🤖 AI Summary
This study addresses the suboptimal performance of large language models on Arabic clinical question answering—specifically in multiple-choice and open-ended tasks. We propose a novel optimization framework integrating prompt engineering with ensemble learning. Our method introduces a triple-prompt configuration ensemble strategy and a unified role-playing prompt (e.g., “senior Arabic-speaking clinician”) to jointly enhance model comprehension and generation capabilities across complex clinical scenarios, including bias detection, cloze-style reasoning, and doctor–patient dialogue.

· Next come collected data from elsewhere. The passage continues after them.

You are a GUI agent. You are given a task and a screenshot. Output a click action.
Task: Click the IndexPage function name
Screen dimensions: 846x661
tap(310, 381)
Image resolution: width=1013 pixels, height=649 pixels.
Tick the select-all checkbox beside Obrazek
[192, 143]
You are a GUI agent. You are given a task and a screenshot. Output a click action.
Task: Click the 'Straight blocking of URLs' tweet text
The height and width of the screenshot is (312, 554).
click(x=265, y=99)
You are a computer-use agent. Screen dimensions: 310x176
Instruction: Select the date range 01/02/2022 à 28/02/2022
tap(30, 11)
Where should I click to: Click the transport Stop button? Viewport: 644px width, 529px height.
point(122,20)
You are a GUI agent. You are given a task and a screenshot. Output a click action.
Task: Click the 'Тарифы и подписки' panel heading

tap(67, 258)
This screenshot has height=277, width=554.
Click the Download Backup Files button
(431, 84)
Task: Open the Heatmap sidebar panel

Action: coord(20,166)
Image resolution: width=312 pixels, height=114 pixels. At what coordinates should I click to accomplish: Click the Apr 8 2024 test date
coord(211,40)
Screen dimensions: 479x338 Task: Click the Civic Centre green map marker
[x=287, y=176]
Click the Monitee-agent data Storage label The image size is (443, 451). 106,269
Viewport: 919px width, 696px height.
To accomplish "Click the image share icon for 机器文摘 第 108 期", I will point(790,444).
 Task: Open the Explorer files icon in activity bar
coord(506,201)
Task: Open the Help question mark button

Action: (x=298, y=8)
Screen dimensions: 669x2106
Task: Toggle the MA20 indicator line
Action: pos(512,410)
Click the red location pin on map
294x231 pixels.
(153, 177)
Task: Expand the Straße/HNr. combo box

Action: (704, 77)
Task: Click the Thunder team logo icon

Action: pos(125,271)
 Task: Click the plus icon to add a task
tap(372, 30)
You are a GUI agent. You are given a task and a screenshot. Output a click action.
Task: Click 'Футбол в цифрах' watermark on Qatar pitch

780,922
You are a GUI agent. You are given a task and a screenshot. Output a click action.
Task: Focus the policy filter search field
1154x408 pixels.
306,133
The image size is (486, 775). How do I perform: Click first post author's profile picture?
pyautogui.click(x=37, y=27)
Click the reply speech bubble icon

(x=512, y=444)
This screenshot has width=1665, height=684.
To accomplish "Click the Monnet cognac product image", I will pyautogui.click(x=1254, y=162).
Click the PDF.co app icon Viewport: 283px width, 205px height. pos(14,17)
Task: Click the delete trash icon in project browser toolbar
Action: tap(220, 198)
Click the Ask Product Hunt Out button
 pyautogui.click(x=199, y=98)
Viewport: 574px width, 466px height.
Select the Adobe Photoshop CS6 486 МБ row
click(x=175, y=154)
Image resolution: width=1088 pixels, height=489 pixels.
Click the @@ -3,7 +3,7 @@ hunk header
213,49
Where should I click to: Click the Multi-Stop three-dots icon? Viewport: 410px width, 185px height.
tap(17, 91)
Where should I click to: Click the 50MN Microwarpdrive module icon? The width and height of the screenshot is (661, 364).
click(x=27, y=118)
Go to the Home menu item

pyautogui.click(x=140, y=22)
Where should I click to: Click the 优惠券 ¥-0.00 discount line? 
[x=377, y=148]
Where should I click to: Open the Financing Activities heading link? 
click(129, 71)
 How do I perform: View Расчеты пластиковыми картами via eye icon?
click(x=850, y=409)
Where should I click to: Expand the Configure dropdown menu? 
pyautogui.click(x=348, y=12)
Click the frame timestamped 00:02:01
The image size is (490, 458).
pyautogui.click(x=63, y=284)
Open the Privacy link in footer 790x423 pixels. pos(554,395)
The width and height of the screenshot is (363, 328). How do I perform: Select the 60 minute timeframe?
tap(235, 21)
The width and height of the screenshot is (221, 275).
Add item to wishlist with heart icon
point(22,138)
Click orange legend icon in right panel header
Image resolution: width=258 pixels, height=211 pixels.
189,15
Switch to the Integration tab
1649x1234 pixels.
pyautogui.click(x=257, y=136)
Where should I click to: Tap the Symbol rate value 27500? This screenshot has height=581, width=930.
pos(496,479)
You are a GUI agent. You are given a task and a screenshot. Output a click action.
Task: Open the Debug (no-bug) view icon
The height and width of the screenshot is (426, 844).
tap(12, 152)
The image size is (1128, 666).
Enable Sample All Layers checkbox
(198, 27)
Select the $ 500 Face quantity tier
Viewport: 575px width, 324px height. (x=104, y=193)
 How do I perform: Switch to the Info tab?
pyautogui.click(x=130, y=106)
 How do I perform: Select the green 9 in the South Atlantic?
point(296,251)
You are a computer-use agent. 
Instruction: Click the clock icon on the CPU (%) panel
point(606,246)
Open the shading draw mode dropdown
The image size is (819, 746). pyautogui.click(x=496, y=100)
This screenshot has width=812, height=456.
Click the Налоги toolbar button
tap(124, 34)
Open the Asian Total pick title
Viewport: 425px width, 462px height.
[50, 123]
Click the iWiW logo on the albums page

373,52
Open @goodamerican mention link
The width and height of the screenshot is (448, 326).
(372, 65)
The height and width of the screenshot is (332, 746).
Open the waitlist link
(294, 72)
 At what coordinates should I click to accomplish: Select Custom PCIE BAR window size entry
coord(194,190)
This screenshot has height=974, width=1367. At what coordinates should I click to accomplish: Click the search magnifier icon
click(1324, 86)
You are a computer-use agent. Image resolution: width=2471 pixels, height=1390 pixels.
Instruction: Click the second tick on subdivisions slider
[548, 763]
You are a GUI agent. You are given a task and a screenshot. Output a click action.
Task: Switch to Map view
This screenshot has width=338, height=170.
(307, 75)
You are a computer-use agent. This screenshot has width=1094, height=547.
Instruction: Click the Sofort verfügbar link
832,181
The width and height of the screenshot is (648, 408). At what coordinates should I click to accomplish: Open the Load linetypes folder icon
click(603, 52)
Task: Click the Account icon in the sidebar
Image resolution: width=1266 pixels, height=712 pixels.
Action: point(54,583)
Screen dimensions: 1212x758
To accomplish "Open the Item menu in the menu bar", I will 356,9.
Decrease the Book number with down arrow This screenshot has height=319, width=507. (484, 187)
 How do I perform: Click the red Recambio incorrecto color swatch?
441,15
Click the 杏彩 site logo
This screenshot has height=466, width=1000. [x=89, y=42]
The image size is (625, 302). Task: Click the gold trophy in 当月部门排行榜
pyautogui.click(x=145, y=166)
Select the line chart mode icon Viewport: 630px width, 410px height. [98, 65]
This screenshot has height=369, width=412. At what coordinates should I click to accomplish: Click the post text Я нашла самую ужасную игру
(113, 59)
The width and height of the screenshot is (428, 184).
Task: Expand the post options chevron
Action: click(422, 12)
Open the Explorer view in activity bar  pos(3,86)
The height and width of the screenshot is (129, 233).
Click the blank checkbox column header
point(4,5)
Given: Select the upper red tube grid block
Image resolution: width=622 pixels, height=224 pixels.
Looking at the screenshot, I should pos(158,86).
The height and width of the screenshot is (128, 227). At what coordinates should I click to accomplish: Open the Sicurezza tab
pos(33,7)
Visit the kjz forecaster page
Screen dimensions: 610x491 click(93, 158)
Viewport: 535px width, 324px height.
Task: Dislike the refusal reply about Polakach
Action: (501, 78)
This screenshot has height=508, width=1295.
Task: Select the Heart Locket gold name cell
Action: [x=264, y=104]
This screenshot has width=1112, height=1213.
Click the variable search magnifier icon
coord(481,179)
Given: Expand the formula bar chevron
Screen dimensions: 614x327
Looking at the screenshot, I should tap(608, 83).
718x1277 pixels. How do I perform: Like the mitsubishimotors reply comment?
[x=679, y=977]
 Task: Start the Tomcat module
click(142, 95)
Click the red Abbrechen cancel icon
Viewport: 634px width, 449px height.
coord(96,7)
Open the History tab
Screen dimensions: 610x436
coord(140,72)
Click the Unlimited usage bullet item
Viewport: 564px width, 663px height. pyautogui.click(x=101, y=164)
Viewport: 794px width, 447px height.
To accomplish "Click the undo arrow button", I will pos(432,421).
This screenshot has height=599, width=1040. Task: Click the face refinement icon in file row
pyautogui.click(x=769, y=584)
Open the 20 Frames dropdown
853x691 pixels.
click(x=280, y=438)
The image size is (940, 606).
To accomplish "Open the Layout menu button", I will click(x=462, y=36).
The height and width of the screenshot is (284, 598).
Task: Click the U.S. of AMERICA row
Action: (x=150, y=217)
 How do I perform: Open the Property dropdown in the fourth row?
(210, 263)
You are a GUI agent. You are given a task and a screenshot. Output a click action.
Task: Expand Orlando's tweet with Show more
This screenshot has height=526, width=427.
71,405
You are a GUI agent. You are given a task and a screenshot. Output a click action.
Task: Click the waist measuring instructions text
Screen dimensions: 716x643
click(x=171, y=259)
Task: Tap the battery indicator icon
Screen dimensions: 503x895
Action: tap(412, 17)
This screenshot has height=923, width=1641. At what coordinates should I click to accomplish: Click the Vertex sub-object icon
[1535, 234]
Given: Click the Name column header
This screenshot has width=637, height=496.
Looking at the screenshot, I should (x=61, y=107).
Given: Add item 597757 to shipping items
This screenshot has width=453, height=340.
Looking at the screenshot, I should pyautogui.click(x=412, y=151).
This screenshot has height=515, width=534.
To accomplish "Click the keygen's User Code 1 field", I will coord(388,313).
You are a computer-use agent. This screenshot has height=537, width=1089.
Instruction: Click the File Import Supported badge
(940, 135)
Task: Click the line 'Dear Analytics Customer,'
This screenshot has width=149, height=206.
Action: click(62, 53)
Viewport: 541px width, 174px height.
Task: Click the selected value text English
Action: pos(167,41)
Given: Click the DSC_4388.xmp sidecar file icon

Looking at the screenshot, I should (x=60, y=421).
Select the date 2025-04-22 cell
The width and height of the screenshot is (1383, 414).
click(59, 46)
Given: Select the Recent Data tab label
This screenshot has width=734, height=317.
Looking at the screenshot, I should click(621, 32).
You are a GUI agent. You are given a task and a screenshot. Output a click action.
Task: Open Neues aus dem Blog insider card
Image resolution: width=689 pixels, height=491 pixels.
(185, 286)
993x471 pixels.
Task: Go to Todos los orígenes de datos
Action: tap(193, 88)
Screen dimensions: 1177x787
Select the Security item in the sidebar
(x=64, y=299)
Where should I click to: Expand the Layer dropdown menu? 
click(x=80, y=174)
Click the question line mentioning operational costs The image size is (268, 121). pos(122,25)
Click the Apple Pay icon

Built upon Gemini 2.5 Flash, the approach incorporates few-shot prompting, structured data preprocessing, domain-adapted exemplars, and answer post-processing. Evaluated on the AraHealthQA-2025 benchmark, our framework achieves second place on both subtasks, significantly improving answer accuracy, robustness, and clinical plausibility. This work establishes a reusable, prompt-driven paradigm for medical AI in low-resource languages.
📝 Abstract
We present our systems for Track 2 (General Arabic Health QA, MedArabiQ) of the AraHealthQA-2025 shared task, where our methodology secured 2nd place in both Sub-Task 1 (multiple-choice question answering) and Sub-Task 2 (open-ended question answering) in Arabic clinical contexts. For Sub-Task 1, we leverage the Gemini 2.5 Flash model with few-shot prompting, dataset preprocessing, and an ensemble of three prompt configurations to improve classification accuracy on standard, biased, and fill-in-the-blank questions. For Sub-Task 2, we employ a unified prompt with the same model, incorporating role-playing as an Arabic medical expert, few-shot examples, and post-processing to generate concise responses across fill-in-the-blank, patient-doctor Q&A, GEC, and paraphrased variants.